Now to be fair, the world that Jesus is trying to open up to these first disciples is a long way from the world they knew, just as it’s radically different from the world we live in most days. The world values competition, assertiveness, power and prestige and Jesus call us to walk the way of service. But Jesus is also clear in throughout the Gospel that his followers are not to remove themselves from the world. Rather, they are to join him in transforming the world, even if only by one small baby steps, all the while learning over and over again the truth of his teaching.

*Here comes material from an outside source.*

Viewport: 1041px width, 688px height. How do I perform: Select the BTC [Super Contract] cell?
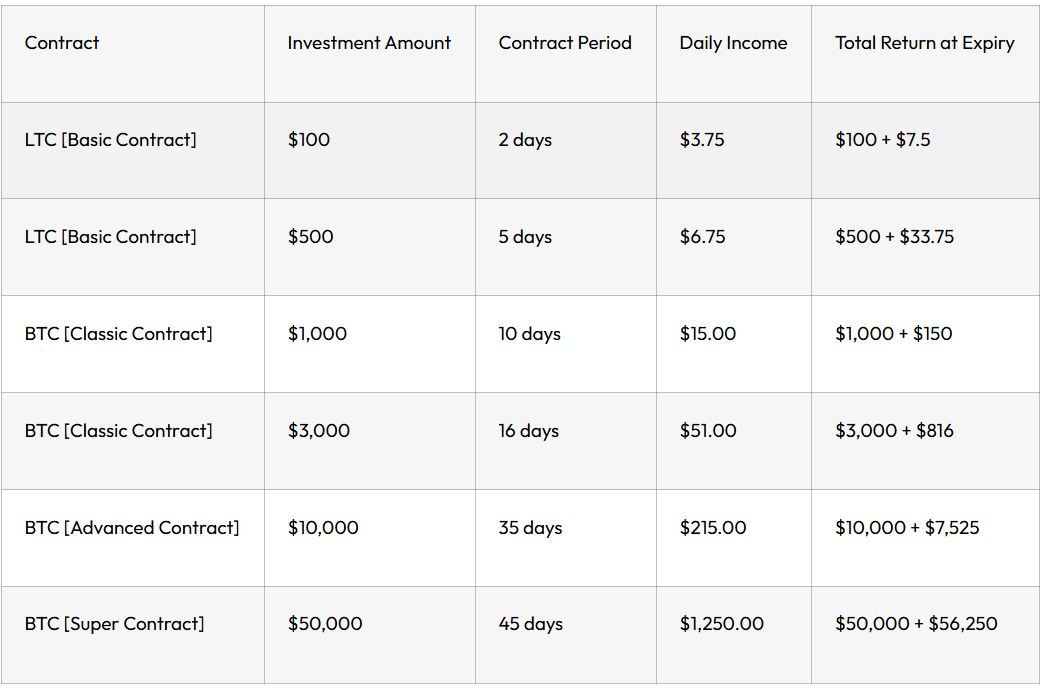coord(114,624)
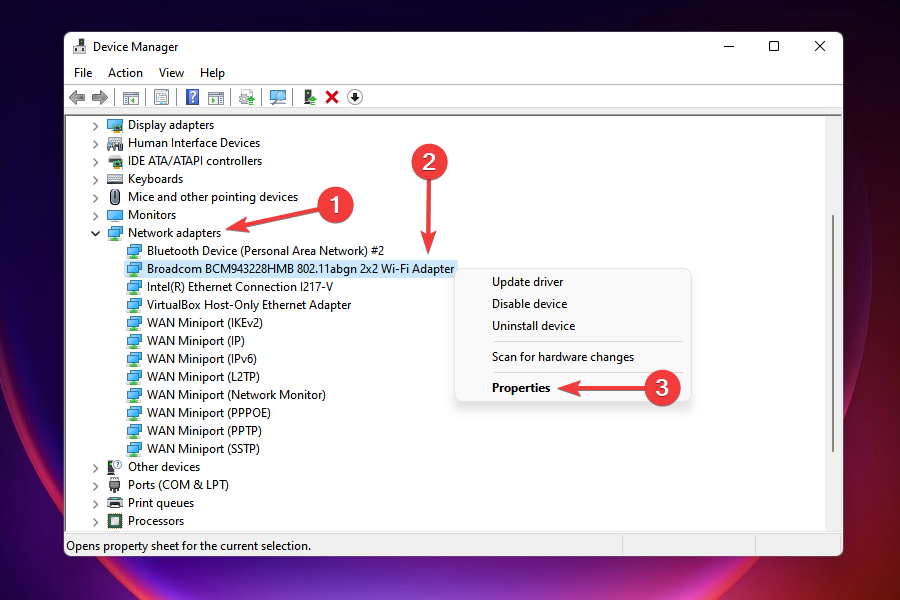Choose Disable device in the context menu
This screenshot has height=600, width=900.
click(527, 303)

Bill Tully, the rector of St. Bartholomew’s Episcopal Church in New York City, writes, “People who take the life of faith seriously know how often that life is in tension with, or even opposed to, the values of the culture around us. It’s not comfortable to not quite fit in either place, but it sure is interesting. But to find that interest you really have to be in, and of, both. So I’d say this to churchgoers: Bless you, but the things we love about being together in a faith community will get a lot more lively if you have a life to bring to it. And to the vastly larger group who don’t have time for, or have lost the taste for, or have been hurt or turned off by church, step in. You may be missing that deep place of the Sprit, where there is a vision of something quite unlike the shallow, rapacious noisy place our culture often is.”

It is in the tension between the life of the Spirit and the life of the world as we know it that Jesus invites his disciples into a new vision of the way things really are in God’s kingdom. Theologian Brian McLaren, a regular guest at this Cathedral, says that is exactly why Jesus so often teaches in parables. He writes, “Parables hide the truth so that we need to do more than simply hear with our ears or read with our eyes on a literal level; we have to invest ourselves in an imaginative search for meaning. Parables entice their hearers into new territory. The goal is an interactive relationship. A parable succeeds where easy answers and obvious explanations could not. Jesus is not interested in dogma or simply conveying information, he seeks to precipitate something far more important: the spiritual transformation of his hearers.”

There is usually a struggle between our ways and Jesus’ way. Jesus is the master teacher who loves us and wants us not only to think differently, but to live differently. There is a short little prayer that captures the world view Jesus is trying to instill in us, “To those who have hunger, give bread. To those who have bread, give a hunger for justice.”

It is a struggle. Often when we try to follow Jesus, it’s not that we don’t understand what he is saying. We understand it all too well but we fear going where he leads. The church is the place where we can engage in that struggle and it’s in this sometimes confusing conflicted space that true discipleship takes root.

So let us keep coming to engage with Jesus. The question really isn’t if we fully understand every one of Jesus’ teachings, but rather, if we will allow Jesus into our lives. He loves us and wants us to see the world in a new, fresh, and liberated way. And he prays we’ll begin to act out of that vision. But he also knows we’re resistant and, like James and John, we’ll hide behind our arrogance and fear. But if we come—even in our fear—expecting and hoping to meet Jesus, we will begin change and grow. For most of us it takes a lifetime, but in the end it’s the only journey worth taking because it’s a journey toward real freedom, the big vision and the lofty undertaking we were created for in the first place. Amen.